High cost of food has increased worries over 'benefits cliff'
At the end of February, a pandemic-era boost to SNAP benefits, often called food stamps, ended, and around 600,000 Ohioans lost a chunk of their food budgets. Anti-hunger advocates say the loss, combined with inflation and higher food prices, makes the so-called “benefits cliff” even more precarious than usual. Food Reporter Alejandro Figueroa reported the story for The Ohio Newsroom station WYSO in Dayton and joined Today from The Ohio Newsroom to explain.
This conversation has been edited for brevity and clarity.
On the definition of the “benefits cliff”
“It’s basically when someone receives public benefits – that could be SNAP, WIC, child care, Medicare – from the government, and maybe they get a better job that pays more or they get promoted, and then they find out that they make too much money to receive the benefits that they were receiving. They make more money but they’re not making enough money to sustain themselves or their families.”
On how common it is
“There was a study by the Ohio Chamber of Commerce in 2019, it found that 20% of employers in Ohio had problems with hiring, promoting or increasing wages for their workers, just because those workers were worried about losing some – if not all – of their benefits if they took that new job or new wage increase.”
On why advocates are worried now
“Food is more expensive, and it’s not just food: it’s utilities, it’s rent.
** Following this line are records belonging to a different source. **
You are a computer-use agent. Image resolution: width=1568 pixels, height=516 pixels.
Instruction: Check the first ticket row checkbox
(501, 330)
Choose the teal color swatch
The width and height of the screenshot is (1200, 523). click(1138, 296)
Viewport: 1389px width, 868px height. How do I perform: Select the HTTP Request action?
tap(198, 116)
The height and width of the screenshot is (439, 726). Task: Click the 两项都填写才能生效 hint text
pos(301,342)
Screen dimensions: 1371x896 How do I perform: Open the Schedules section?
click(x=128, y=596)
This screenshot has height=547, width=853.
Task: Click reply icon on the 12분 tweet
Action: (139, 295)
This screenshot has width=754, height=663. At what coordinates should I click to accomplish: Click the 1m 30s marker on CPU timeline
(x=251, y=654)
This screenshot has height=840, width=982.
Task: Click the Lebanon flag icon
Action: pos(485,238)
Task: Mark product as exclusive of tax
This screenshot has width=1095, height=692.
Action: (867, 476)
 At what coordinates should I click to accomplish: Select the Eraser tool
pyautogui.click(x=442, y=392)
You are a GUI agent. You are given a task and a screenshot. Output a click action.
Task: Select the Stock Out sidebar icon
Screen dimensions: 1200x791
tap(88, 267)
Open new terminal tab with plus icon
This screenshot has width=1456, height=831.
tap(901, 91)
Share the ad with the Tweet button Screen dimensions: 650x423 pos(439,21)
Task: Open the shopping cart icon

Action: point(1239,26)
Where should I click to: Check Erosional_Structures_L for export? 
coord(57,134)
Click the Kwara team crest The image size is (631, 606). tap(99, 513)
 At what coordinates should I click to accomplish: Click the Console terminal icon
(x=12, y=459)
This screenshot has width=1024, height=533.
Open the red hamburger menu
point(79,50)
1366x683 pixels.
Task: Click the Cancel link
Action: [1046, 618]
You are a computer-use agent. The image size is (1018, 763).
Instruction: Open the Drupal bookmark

Some of those things have gone down a little bit from earlier this year or last year, but you still see that sort of consistent looming high cost of food, which is very difficult for a family who is already not making enough money.”
On possible solutions
“Some of the people that I’ve spoken to want to see three main things. One of them is in the farm bill, which is up for renewal this year. On the federal level, advocates want to see the income limit for SNAP go up so more families qualify.
At the state level in Ohio, some groups want to see the state’s earned income tax credit be refundable. Ohio is just one of a handful of states where currently it’s not refundable.
There’s also the Benefit Bridge pilot program, [where] a case worker essentially works with a family to meet savings goals and when they meet those goals, they get more money for family expenses. The program currently runs in 12 counties and they want the state to keep funding that program and essentially expand it to all the counties across Ohio.”